### PROBLEM SET
1. Quote the article about veterans and online gaming from "Not long ago, Rollings" to "his PTSD symptoms.".
2. Answer these questions about the article on veterans and online gaming:
(a) What is the name of the non-profit group Brad Rollings helped found?
(b) In which country did Rollings and his fellow players serve together?
(c) According to Chris King, who says the gaming has calmed much of his aggression?
3. Continue the article about the Brownsburg veteran's online gaming group from the point where it stops.

### TEXT
****

BROWNSBURG, Ind. – A Brownsburg Army veteran is using online gaming to help fellow veterans who are living with post-traumatic stress disorder.
Brad Rollings is one of the founding members of the Dad Body Cavalry, a non-profit group that’s using video games as a way to bring veterans together for support. Rollings is a combat veteran who has coped with PTSD since leaving military service. He says going back to civilian life years ago felt like losing a big part of his identity.
“Reconnecting with some of my military buddies really helped me with my transition,” Rollings said. “You know, knowing that I could always reach back out to them, that they’ve got me covered.”
Rollings and three other veterans who served together in Iraq get together nightly to play war games like Call of Duty.
“It’s almost like being a kid again,” he said. “I come home, I’m excited because I know my buddies are going to be online.”
Not long ago, Rollings realized the games were more than just a fun way to hang out with his buddies in Kentucky, California and Los Vegas. It had become a form of therapy.
“I have found that it really does help me out,” he said.
Dad Body Cavalry co-founder Chris King agrees that jumping online to play simulated battle games with the group helps his PTSD symptoms.
“My wife will tell you it’s calmed a lot of my aggression,” King said. “I don’t get as angry, because I’ve got an outlet for it.”
Rollings and King say getting online to play Call of Duty means being part of a team and working together to accomplish a mission, using familiar tactics and terminology, and enjoying a camaraderie they once shared while serving together in Iraq.

****

### DATASET EXCERPTS
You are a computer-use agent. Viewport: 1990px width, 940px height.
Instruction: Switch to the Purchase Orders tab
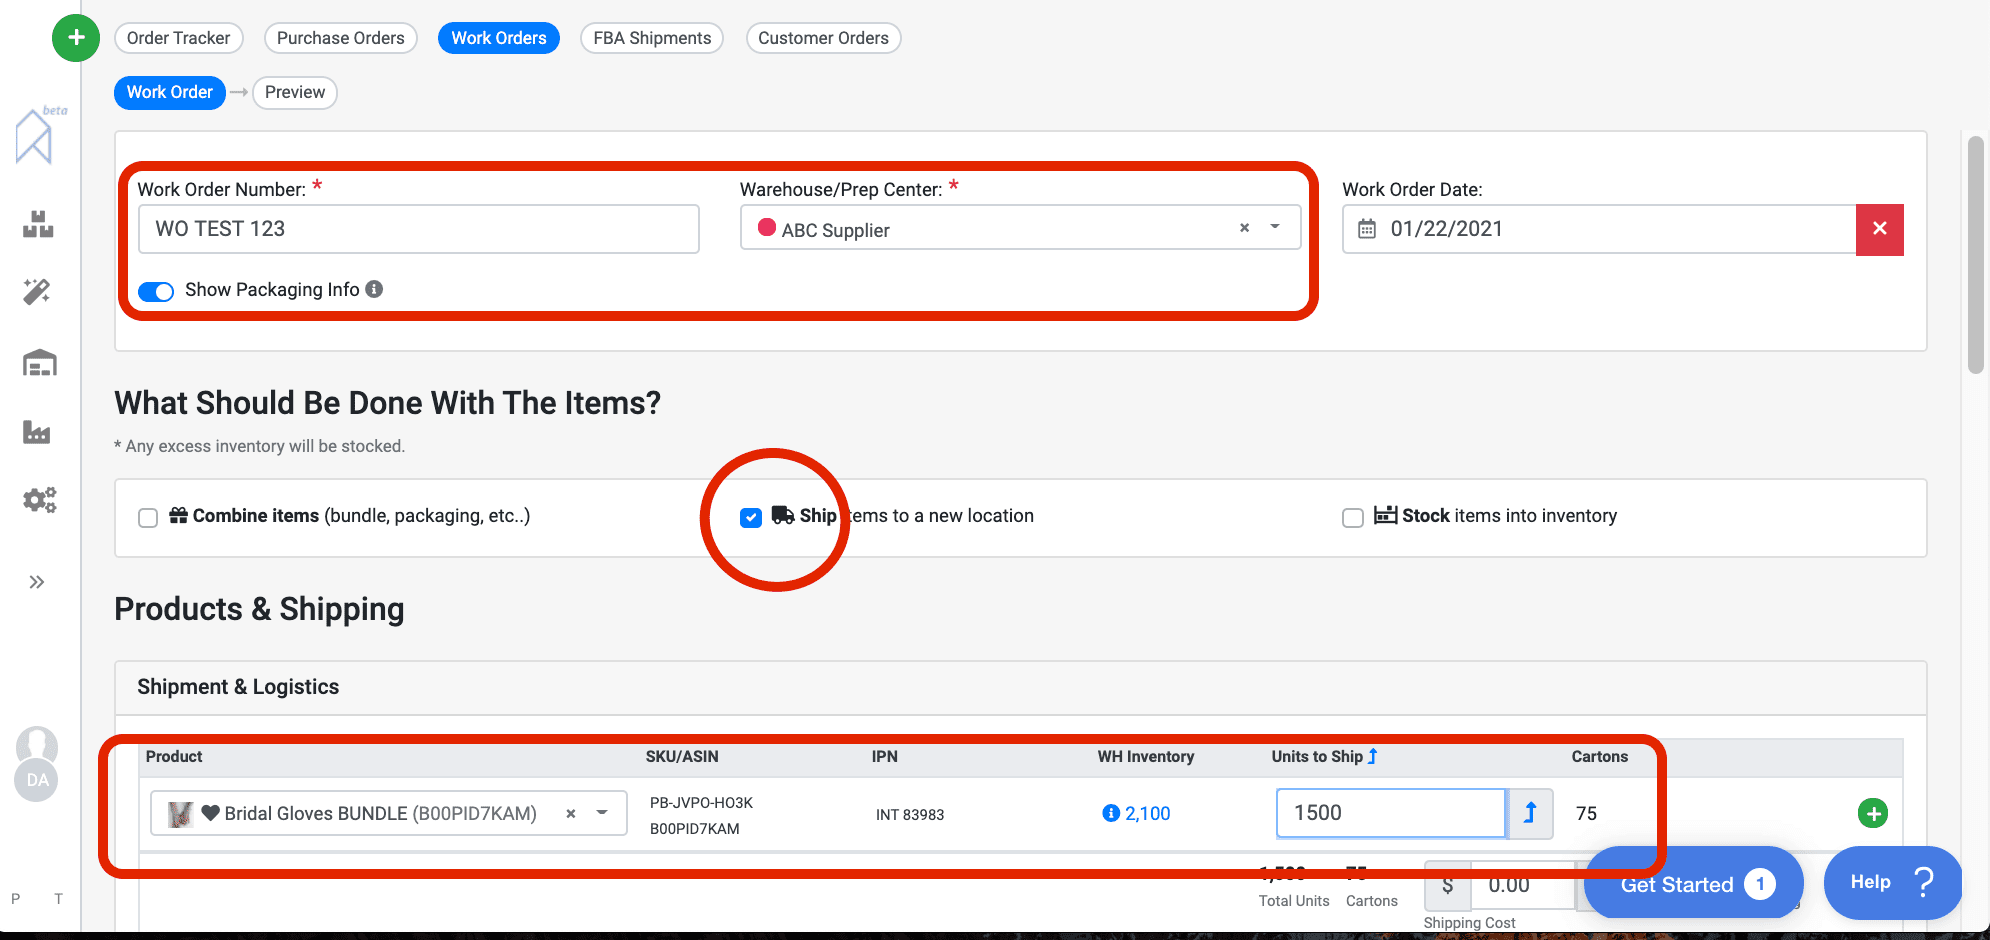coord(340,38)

****

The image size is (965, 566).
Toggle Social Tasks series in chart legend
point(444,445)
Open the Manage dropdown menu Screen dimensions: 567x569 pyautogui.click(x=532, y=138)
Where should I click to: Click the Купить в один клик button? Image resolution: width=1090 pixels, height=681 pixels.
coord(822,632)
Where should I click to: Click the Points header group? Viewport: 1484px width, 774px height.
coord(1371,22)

****

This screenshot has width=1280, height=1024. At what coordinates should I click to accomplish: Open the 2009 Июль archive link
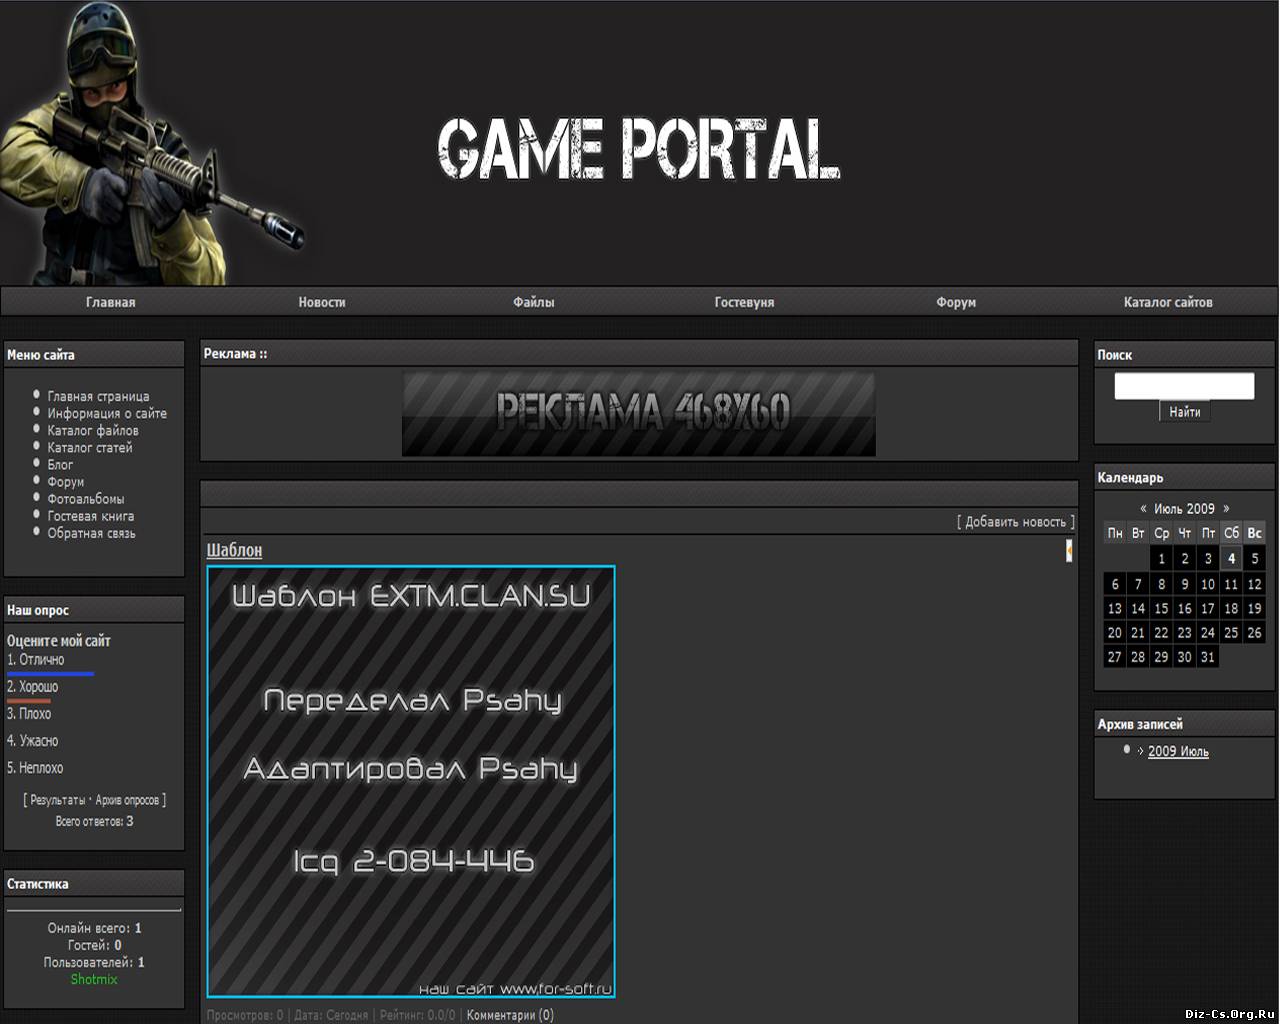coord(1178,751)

****

### TASK ANSWERS
1.
Not long ago, Rollings realized the games were more than just a fun way to hang out with his buddies in Kentucky, California and Los Vegas. It had become a form of therapy.
“I have found that it really does help me out,” he said.
Dad Body Cavalry co-founder Chris King agrees that jumping online to play simulated battle games with the group helps his PTSD symptoms.

2.
(a) The Dad Body Cavalry
(b) Iraq
(c) His wife

3.
“It just got to the point where it was like, hey this is pretty cool, it felt amazing,” King said. “Let’s see what we can do.”
Indiana University Associate Professor of Communication Science, John Velez, believes the online games could have benefits similar to immersive VR therapy that is sometimes used for PTSD treatment.
“I can see that working the same way for veterans in the sense that they’re getting themselves back into these kind of experiences, but over time they are learning that they are in a safe environment, they are in control,” Velez said. “Essentially it’s like reclaiming the body for whenever those things occur.”
After realizing the potential benefits of the games, Rollings and his friends decided to invite other veterans to join in their gaming community. That’s when they created the Dad Body Cavalry non-profit group.
“We’ll invite you into our community, you can come, you can play with us,” Rollings said. “You can also find other people on there to play with.”
“We’ve even had some guys that watch and follow that aren’t interested in gaming at all, they just enjoy to jump into the chat, talk with everybody, kinda get that camaraderie,” Rollings said. “They just get in there, they interact, we try to interact back with them, see how their day is going, talk to them.”
“Of course, there are a lot of social benefits of being in a team and working together and knowing that you have people’s back and they have your back,” Velez said.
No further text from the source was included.